## Description of the task
Nothing should be dropped or changed: copy every line of the listing.

## Records supplied
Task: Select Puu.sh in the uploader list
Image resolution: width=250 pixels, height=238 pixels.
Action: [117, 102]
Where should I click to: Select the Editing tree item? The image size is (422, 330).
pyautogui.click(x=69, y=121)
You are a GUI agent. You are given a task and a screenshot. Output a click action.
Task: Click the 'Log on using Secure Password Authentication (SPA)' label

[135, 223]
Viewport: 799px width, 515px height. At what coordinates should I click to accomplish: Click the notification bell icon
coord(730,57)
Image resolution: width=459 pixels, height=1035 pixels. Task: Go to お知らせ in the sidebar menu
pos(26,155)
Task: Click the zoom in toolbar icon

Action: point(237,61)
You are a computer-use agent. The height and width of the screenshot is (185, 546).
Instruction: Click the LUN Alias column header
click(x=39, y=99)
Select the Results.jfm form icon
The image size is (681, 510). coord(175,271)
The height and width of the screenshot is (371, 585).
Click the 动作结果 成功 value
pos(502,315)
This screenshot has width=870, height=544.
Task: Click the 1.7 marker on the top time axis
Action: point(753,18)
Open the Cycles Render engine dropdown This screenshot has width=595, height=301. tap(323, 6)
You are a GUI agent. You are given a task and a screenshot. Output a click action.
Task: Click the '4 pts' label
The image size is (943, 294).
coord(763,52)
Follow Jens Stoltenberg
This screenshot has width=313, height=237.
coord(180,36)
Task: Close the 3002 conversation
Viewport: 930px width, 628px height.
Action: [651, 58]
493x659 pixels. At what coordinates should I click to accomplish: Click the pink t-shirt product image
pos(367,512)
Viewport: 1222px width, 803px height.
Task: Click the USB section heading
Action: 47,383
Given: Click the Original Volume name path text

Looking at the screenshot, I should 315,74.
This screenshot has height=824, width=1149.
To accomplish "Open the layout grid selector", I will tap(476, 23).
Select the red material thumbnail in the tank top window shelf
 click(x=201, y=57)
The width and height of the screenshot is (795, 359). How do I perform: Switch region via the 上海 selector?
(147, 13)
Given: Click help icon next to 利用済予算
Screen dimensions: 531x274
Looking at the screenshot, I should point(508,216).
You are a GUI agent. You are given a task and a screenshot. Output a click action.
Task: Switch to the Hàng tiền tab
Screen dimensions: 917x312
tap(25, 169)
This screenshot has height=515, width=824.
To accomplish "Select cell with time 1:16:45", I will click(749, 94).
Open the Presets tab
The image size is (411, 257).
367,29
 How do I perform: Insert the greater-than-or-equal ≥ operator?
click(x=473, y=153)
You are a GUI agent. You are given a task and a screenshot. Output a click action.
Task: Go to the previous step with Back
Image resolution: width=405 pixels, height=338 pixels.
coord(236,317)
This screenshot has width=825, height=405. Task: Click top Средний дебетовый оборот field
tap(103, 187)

## Your response
Task: Select Puu.sh in the uploader list
Image resolution: width=250 pixels, height=238 pixels.
Action: [117, 102]
Where should I click to: Select the Editing tree item? The image size is (422, 330).
pyautogui.click(x=69, y=121)
You are a GUI agent. You are given a task and a screenshot. Output a click action.
Task: Click the 'Log on using Secure Password Authentication (SPA)' label

[135, 223]
Viewport: 799px width, 515px height. At what coordinates should I click to accomplish: Click the notification bell icon
coord(730,57)
Image resolution: width=459 pixels, height=1035 pixels. Task: Go to お知らせ in the sidebar menu
pos(26,155)
Task: Click the zoom in toolbar icon

Action: point(237,61)
You are a computer-use agent. The height and width of the screenshot is (185, 546).
Instruction: Click the LUN Alias column header
click(x=39, y=99)
Select the Results.jfm form icon
The image size is (681, 510). coord(175,271)
The height and width of the screenshot is (371, 585).
Click the 动作结果 成功 value
pos(502,315)
This screenshot has width=870, height=544.
Task: Click the 1.7 marker on the top time axis
Action: point(753,18)
Open the Cycles Render engine dropdown This screenshot has width=595, height=301. tap(323, 6)
You are a GUI agent. You are given a task and a screenshot. Output a click action.
Task: Click the '4 pts' label
The image size is (943, 294).
coord(763,52)
Follow Jens Stoltenberg
This screenshot has width=313, height=237.
coord(180,36)
Task: Close the 3002 conversation
Viewport: 930px width, 628px height.
Action: [651, 58]
493x659 pixels. At what coordinates should I click to accomplish: Click the pink t-shirt product image
pos(367,512)
Viewport: 1222px width, 803px height.
Task: Click the USB section heading
Action: 47,383
Given: Click the Original Volume name path text

Looking at the screenshot, I should 315,74.
This screenshot has height=824, width=1149.
To accomplish "Open the layout grid selector", I will tap(476, 23).
Select the red material thumbnail in the tank top window shelf
 click(x=201, y=57)
The width and height of the screenshot is (795, 359). How do I perform: Switch region via the 上海 selector?
(147, 13)
Given: Click help icon next to 利用済予算
Screen dimensions: 531x274
Looking at the screenshot, I should point(508,216).
You are a GUI agent. You are given a task and a screenshot. Output a click action.
Task: Switch to the Hàng tiền tab
Screen dimensions: 917x312
tap(25, 169)
This screenshot has height=515, width=824.
To accomplish "Select cell with time 1:16:45", I will click(749, 94).
Open the Presets tab
The image size is (411, 257).
367,29
 How do I perform: Insert the greater-than-or-equal ≥ operator?
click(x=473, y=153)
You are a GUI agent. You are given a task and a screenshot. Output a click action.
Task: Go to the previous step with Back
Image resolution: width=405 pixels, height=338 pixels.
coord(236,317)
This screenshot has width=825, height=405. Task: Click top Средний дебетовый оборот field
tap(103, 187)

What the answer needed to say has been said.